● Exercise goal: What is needed is the run of lines from the one with "Where should I click to: Click" through the close of the data, set down exactly.

● Input records:

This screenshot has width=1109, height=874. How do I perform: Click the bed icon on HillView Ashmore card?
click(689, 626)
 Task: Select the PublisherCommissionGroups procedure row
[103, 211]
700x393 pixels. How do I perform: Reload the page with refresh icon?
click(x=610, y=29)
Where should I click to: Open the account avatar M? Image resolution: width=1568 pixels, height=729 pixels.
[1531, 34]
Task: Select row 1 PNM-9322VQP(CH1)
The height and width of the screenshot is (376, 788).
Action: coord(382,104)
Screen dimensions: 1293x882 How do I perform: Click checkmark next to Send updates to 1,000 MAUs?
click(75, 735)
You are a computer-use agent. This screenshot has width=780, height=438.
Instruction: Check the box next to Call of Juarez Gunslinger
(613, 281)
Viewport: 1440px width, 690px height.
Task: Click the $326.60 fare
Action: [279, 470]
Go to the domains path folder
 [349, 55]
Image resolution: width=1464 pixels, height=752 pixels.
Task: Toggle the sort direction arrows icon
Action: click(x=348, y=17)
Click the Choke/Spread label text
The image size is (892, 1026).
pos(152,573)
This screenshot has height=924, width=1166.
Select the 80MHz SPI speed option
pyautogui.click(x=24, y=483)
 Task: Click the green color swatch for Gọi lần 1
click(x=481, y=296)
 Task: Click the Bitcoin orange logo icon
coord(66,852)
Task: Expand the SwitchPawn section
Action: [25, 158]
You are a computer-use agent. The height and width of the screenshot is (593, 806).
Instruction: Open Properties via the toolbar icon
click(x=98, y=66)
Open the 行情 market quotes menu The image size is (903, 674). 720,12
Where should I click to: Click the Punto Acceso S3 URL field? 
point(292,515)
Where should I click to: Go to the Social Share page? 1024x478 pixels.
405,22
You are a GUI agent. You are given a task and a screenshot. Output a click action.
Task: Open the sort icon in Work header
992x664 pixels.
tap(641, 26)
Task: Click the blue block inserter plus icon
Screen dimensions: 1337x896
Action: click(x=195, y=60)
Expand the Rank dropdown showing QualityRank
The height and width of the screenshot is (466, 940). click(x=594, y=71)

● Response to the exercise:
Where should I click to: Click the Punto Acceso S3 URL field? 
point(292,515)
Where should I click to: Go to the Social Share page? 1024x478 pixels.
405,22
You are a GUI agent. You are given a task and a screenshot. Output a click action.
Task: Open the sort icon in Work header
992x664 pixels.
tap(641, 26)
Task: Click the blue block inserter plus icon
Screen dimensions: 1337x896
Action: click(x=195, y=60)
Expand the Rank dropdown showing QualityRank
The height and width of the screenshot is (466, 940). click(x=594, y=71)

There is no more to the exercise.